• Trecho do texto
- - - -

Passei por um dos piores momentos da minha vida pessoal e profissional quando, pela primeira vez em 32 anos, tive que demitir seis funcionários que faziam parte da Companhia há tempos e contribuíam com sua energia para o que construímos no nosso dia a dia. A editora que sempre foi capaz de entender as pessoas em sua diversidade, olhar para o melhor em cada um e apostar mais no sentimento de harmonia comum que na mensuração da produtividade individual, teve que medir de maneira diversa seus custos, ou simplesmente cortar despesas. Numa reunião para prestar esclarecimentos sobre aquele triste e inédito acontecimento, uma funcionária me perguntou se as demissões se limitariam àquelas seis. Com sinceridade e a voz embargada, disse que não tinha como garantir.

- - - -

• Registros da tarefa
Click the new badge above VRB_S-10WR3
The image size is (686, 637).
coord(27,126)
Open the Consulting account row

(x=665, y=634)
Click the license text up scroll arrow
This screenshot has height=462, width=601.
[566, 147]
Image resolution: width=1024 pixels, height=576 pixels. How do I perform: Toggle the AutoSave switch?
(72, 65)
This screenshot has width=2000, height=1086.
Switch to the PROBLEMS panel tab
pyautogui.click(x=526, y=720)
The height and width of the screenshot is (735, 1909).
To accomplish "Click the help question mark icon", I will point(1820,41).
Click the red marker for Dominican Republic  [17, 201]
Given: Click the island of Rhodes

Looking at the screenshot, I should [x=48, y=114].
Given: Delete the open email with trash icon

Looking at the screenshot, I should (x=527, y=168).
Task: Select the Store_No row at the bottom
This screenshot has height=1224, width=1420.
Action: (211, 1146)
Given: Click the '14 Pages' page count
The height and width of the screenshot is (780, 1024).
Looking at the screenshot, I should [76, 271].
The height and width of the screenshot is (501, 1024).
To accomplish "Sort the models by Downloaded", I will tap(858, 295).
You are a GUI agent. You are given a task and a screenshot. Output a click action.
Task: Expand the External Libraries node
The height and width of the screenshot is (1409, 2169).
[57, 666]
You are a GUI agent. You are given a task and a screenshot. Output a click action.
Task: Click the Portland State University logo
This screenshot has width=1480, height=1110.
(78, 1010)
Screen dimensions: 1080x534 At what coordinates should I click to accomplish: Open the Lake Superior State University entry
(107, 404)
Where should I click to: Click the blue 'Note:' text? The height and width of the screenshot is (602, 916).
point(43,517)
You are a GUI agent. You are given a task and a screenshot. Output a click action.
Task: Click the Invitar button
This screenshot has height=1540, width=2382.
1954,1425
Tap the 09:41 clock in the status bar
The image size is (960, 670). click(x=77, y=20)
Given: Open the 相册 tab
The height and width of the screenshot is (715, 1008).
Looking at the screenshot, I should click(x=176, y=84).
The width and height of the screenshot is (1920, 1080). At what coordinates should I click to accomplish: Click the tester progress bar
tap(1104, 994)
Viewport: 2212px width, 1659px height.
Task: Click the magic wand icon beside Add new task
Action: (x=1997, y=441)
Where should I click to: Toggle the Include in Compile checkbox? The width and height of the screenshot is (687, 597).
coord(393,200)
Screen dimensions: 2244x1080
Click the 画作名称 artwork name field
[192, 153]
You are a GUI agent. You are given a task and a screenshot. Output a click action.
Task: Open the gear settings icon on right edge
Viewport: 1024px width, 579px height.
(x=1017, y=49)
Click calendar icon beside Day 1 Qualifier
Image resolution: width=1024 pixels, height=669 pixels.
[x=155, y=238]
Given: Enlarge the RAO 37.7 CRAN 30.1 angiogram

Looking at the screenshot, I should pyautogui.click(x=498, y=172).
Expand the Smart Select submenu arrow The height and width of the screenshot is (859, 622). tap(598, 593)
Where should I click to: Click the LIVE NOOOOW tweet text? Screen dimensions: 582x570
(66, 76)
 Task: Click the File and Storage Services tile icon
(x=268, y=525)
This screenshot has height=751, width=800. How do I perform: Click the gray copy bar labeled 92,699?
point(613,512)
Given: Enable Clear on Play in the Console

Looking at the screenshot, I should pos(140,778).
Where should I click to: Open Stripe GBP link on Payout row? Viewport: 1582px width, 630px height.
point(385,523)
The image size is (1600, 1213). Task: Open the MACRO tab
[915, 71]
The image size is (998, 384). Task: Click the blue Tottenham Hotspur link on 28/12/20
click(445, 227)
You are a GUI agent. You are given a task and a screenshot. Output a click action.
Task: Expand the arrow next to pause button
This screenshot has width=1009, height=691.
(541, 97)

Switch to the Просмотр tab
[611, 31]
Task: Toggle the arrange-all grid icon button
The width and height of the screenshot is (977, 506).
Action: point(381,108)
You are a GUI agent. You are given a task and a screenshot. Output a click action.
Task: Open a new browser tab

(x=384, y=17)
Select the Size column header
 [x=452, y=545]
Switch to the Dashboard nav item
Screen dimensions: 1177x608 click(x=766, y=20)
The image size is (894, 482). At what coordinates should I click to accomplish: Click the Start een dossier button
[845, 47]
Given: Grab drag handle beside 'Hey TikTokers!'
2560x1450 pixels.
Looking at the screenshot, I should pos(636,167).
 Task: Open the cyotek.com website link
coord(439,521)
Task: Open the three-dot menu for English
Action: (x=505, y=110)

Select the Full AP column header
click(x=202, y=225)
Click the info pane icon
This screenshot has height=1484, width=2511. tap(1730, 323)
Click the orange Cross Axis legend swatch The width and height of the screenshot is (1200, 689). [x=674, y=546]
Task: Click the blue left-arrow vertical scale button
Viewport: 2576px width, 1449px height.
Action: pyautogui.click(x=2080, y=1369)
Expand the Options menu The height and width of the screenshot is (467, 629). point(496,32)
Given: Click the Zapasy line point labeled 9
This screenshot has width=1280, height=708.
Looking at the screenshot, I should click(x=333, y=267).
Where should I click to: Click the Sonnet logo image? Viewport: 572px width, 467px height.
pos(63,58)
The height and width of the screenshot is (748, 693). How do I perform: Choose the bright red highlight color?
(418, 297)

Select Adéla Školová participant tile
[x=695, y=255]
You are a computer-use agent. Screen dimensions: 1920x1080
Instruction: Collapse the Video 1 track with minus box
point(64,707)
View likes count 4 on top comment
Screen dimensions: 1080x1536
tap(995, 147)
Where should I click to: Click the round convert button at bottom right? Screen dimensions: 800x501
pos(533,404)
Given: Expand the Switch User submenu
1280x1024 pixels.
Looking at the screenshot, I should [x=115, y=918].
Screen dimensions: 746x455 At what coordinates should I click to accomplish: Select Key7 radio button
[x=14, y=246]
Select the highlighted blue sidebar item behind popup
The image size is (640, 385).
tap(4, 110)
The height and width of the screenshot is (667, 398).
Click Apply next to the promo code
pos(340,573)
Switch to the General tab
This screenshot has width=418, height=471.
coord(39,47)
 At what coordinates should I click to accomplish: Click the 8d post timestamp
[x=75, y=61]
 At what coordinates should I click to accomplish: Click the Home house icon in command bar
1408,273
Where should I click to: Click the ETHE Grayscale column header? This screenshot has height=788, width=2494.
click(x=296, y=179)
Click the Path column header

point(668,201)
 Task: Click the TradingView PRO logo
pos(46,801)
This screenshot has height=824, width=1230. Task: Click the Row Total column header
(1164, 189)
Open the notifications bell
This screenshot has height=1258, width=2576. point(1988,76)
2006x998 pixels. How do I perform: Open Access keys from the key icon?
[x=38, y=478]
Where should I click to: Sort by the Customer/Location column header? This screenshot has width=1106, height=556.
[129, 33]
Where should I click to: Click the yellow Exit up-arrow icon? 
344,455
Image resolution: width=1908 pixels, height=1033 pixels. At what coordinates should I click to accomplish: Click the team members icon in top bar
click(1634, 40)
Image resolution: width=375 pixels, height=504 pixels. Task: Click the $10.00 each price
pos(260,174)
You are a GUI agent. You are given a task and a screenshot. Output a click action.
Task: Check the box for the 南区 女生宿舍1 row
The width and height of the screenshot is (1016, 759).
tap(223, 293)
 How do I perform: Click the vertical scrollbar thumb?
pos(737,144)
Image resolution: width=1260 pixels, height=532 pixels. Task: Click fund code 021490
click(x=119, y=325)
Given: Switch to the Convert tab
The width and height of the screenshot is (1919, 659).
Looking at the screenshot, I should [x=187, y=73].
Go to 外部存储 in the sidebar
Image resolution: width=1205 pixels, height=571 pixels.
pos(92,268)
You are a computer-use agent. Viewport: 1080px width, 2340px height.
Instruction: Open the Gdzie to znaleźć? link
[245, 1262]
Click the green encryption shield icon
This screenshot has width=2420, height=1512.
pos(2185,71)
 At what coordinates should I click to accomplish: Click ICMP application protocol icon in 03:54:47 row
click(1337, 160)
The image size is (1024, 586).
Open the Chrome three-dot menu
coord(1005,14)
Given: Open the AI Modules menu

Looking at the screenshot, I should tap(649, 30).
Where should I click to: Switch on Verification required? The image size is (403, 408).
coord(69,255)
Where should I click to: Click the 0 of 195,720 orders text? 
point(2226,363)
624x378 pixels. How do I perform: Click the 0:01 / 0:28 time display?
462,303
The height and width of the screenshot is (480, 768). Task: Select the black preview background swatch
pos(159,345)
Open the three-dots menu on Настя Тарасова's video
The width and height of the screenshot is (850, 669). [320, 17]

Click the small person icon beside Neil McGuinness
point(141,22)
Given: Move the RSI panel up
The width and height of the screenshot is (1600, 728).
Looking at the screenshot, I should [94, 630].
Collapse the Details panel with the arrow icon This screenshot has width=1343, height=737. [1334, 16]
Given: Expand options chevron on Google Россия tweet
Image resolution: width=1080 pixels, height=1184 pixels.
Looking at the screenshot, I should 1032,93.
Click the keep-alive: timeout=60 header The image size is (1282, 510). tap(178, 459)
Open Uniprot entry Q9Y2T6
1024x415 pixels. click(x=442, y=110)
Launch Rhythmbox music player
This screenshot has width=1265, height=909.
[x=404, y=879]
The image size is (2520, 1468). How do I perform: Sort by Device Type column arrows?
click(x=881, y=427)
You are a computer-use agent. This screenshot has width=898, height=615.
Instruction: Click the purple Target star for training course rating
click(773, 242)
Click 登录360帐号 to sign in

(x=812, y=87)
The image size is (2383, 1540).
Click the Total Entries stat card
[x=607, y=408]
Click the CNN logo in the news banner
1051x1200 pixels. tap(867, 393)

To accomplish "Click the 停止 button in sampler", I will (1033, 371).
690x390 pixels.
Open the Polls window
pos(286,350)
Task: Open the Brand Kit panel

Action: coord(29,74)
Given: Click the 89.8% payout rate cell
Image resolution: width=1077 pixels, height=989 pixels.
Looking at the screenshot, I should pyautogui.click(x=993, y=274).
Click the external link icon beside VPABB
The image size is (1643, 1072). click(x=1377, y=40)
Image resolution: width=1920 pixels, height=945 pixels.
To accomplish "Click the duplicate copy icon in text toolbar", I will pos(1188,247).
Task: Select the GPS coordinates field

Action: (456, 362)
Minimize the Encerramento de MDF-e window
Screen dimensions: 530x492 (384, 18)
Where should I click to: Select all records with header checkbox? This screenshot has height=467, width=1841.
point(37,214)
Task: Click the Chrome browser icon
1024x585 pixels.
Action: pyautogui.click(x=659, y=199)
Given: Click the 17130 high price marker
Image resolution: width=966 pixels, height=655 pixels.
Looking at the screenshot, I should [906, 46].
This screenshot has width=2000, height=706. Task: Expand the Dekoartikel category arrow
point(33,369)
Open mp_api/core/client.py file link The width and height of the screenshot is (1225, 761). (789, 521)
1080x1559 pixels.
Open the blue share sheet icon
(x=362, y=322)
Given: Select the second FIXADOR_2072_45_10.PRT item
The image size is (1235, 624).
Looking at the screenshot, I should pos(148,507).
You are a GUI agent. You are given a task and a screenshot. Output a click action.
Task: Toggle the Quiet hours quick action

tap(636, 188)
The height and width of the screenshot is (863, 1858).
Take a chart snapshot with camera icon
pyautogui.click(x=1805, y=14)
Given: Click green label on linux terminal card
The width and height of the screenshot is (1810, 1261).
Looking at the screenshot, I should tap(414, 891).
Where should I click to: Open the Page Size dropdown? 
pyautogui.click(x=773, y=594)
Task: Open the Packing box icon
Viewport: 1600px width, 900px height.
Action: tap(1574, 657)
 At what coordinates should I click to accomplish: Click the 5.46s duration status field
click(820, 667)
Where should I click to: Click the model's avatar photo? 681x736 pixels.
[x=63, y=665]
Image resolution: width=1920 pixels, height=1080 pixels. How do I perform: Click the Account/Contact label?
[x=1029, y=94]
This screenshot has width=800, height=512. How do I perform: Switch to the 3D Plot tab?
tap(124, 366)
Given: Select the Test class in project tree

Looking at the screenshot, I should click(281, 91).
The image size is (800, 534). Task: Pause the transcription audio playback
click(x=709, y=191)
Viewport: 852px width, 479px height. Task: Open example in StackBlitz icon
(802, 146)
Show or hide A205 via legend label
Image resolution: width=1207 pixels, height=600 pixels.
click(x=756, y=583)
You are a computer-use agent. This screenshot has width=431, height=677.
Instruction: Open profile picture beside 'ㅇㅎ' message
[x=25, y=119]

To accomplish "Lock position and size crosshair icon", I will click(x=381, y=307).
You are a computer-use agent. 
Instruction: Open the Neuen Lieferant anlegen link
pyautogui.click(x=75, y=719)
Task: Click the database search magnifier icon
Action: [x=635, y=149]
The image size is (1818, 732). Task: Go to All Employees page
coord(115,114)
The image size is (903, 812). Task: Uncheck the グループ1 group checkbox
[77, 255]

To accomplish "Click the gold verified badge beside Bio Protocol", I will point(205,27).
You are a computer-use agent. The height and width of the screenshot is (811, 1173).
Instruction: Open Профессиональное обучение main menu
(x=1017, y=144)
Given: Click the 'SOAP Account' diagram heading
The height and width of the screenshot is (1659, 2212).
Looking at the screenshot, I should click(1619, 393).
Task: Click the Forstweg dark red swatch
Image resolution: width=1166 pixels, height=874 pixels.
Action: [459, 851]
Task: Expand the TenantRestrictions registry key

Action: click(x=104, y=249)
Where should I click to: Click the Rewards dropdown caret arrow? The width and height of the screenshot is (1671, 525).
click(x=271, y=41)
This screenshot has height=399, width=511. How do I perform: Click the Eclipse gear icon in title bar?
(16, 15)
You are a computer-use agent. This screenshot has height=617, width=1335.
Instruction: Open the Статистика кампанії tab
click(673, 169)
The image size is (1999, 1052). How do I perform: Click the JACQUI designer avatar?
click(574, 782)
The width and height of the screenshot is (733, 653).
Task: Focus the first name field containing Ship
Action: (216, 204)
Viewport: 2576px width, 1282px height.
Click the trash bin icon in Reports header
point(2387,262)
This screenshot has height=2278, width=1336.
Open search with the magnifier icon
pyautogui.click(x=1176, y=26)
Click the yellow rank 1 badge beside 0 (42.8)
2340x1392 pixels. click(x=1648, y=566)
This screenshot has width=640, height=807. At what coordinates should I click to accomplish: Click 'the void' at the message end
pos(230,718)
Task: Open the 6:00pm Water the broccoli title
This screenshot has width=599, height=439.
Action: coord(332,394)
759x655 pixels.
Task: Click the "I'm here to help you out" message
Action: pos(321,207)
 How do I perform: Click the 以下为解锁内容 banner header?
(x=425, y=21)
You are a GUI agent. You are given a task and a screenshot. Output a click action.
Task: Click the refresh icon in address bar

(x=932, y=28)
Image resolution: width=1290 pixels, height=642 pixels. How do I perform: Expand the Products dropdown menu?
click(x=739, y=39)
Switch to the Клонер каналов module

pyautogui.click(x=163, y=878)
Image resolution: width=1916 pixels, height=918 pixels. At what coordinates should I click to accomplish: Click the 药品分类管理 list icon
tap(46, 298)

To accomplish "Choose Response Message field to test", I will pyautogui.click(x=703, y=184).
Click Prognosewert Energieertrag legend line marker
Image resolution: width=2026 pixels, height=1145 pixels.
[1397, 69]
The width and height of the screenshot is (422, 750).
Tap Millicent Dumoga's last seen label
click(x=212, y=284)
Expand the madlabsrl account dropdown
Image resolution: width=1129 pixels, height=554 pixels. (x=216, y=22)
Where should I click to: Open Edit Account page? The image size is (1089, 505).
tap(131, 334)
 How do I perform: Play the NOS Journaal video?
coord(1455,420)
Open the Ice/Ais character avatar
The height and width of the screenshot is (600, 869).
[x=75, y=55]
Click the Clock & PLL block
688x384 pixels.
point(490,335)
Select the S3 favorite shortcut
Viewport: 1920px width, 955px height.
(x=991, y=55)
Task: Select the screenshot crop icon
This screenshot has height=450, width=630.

- - - -

• Exercício 1
Reescreva os registros como uma lista numerada, começando na primeira linha dos registros e terminando na linha que contém "point(43,517)", ambas incluídas. Deixe de fora as linhas em branco.
• Exercício 2
Dê continuidade ao relato sobre as demissões na editora a partir da última frase apresentada.

• Resposta escrita 1
1. Click the new badge above VRB_S-10WR3
2. The image size is (686, 637).
3. coord(27,126)
4. Open the Consulting account row
5. (x=665, y=634)
6. Click the license text up scroll arrow
7. This screenshot has height=462, width=601.
8. [566, 147]
9. Image resolution: width=1024 pixels, height=576 pixels. How do I perform: Toggle the AutoSave switch?
10. (72, 65)
11. This screenshot has width=2000, height=1086.
12. Switch to the PROBLEMS panel tab
13. pyautogui.click(x=526, y=720)
14. The height and width of the screenshot is (735, 1909).
15. To accomplish "Click the help question mark icon", I will point(1820,41).
16. Click the red marker for Dominican Republic  [17, 201]
17. Given: Click the island of Rhodes
18. Looking at the screenshot, I should [x=48, y=114].
19. Given: Delete the open email with trash icon
20. Looking at the screenshot, I should (x=527, y=168).
21. Task: Select the Store_No row at the bottom
22. This screenshot has height=1224, width=1420.
23. Action: (211, 1146)
24. Given: Click the '14 Pages' page count
25. The height and width of the screenshot is (780, 1024).
26. Looking at the screenshot, I should [76, 271].
27. The height and width of the screenshot is (501, 1024).
28. To accomplish "Sort the models by Downloaded", I will tap(858, 295).
29. You are a GUI agent. You are given a task and a screenshot. Output a click action.
30. Task: Expand the External Libraries node
31. The height and width of the screenshot is (1409, 2169).
32. [57, 666]
33. You are a GUI agent. You are given a task and a screenshot. Output a click action.
34. Task: Click the Portland State University logo
35. This screenshot has width=1480, height=1110.
36. (78, 1010)
37. Screen dimensions: 1080x534 At what coordinates should I click to accomplish: Open the Lake Superior State University entry
38. (107, 404)
39. Where should I click to: Click the blue 'Note:' text? The height and width of the screenshot is (602, 916).
40. point(43,517)

• Resposta escrita 2
Sem querer julgar publicamente erros de terceiros, mas disposto a uma honesta autocrítica da categoria em geral, escrevo mais esta carta aberta para pedir que todos nós, editores, livreiros e autores, procuremos soluções criativas e idealistas neste momento. As redes de solidariedade que se formaram, de lado a lado, durante a campanha eleitoral talvez sejam um bom exemplo do que se pode fazer pelo livro hoje. Cartas, zaps, e-mails, posts nas mídias sociais e vídeos, feitos de coração aberto, nos quais a sinceridade prevaleça, buscando apoiar os parceiros do livro, com especial atenção a seus protagonistas mais frágeis, são mais que bem-vindos: são necessários. O que precisamos agora, entre outras coisas, é de cartas de amor aos livros.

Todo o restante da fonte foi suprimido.